O Laboratório Central de Saúde Pública de Mato Grosso (Lacen-MT), vinculado à Secretaria de Estado de Saúde (SES), vem fortalecendo o diagnóstico rápido e preciso de casos de meningite no Estado. Desde 2024, a unidade passou a utilizar a técnica de Reação em Cadeia da Polimerase (RT-PCR), que permite identificar simultaneamente os principais agentes causadores da doença, como vírus, bactérias e fungos, além de realizar a sorogrupagem da bactéria responsável pela doença meningocócica, considerada uma das formas mais graves da meningite. Com a nova tecnologia, os resultados podem ser liberados em até 24 horas.
Entre janeiro de 2023 e abril de 2026, o Lacen já realizou 1.174 exames voltados à investigação de meningite bacteriana. Segundo o secretário de Estado de Saúde, Juliano Melo, os investimentos feitos no laboratório ampliaram a capacidade de resposta da rede pública, garantindo mais agilidade nos diagnósticos e reforçando a importância da vacinação de crianças e adolescentes.
A diretora do Lacen, Elaine Cristina de Oliveira, destacou que a meningite é uma doença de notificação compulsória, devendo ser comunicada às autoridades de saúde em até 24 horas após a suspeita. Segundo ela, a rapidez no diagnóstico é fundamental para que sejam adotadas medidas de controle e prevenção da transmissão.
A meningite é uma inflamação das membranas que envolvem o cérebro e a medula espinhal, podendo ser causada por vírus, bactérias, fungos ou até fatores não infecciosos.

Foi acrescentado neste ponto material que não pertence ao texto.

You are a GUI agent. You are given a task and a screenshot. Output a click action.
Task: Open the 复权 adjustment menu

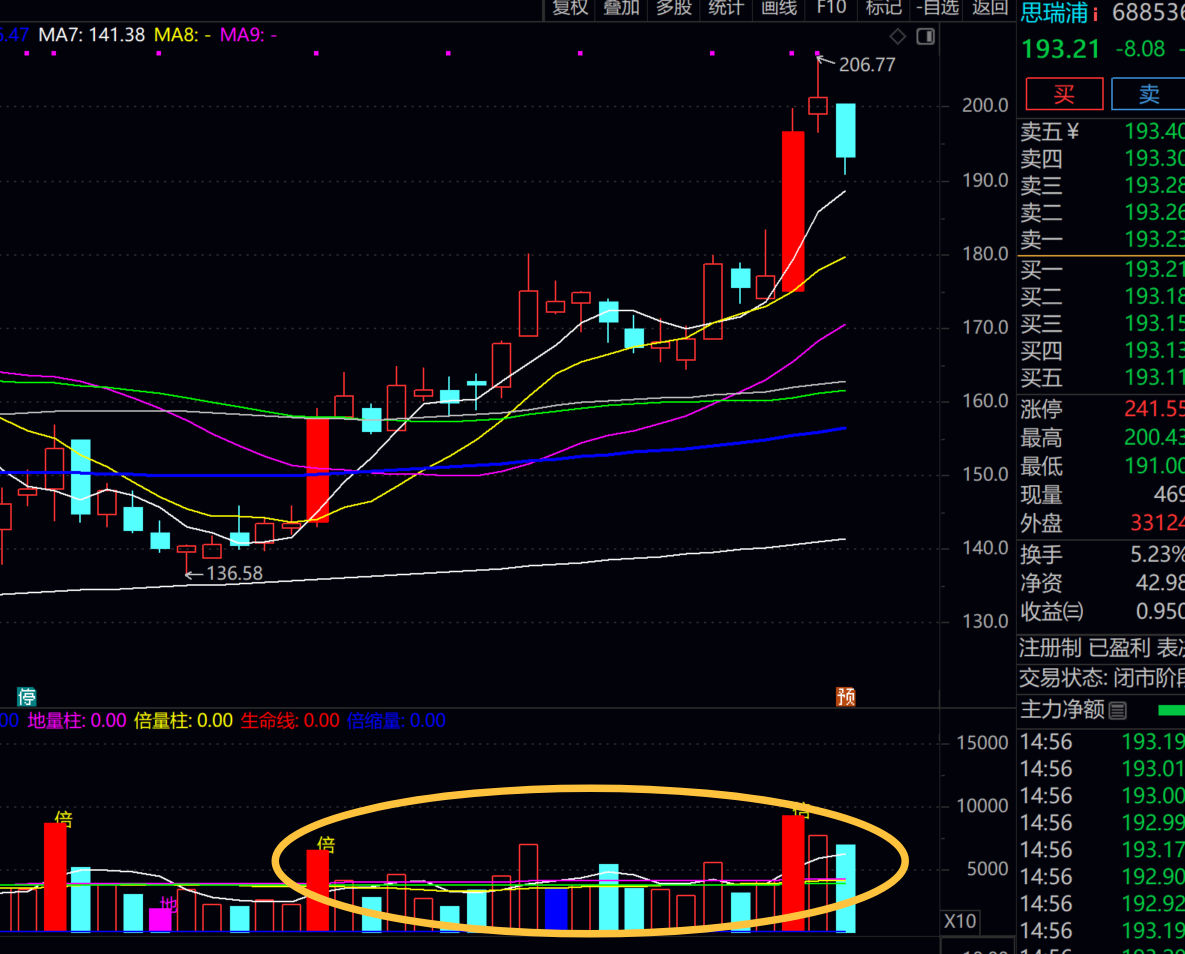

Os sintomas mais comuns incluem febre alta, dor de cabeça intensa, rigidez na nuca, náuseas, vômitos e confusão mental. Entre as formas mais graves está a doença meningocócica, causada pela bactéria Neisseria meningitidis, transmitida por secreções respiratórias de pessoas infectadas.
O Sistema Único de Saúde (SUS) oferece gratuitamente vacinas contra meningite meningocócica. Em Mato Grosso, a cobertura vacinal contra meningococo C em crianças menores de um ano alcançou 98,72%, índice considerado elevado pelas autoridades de saúde.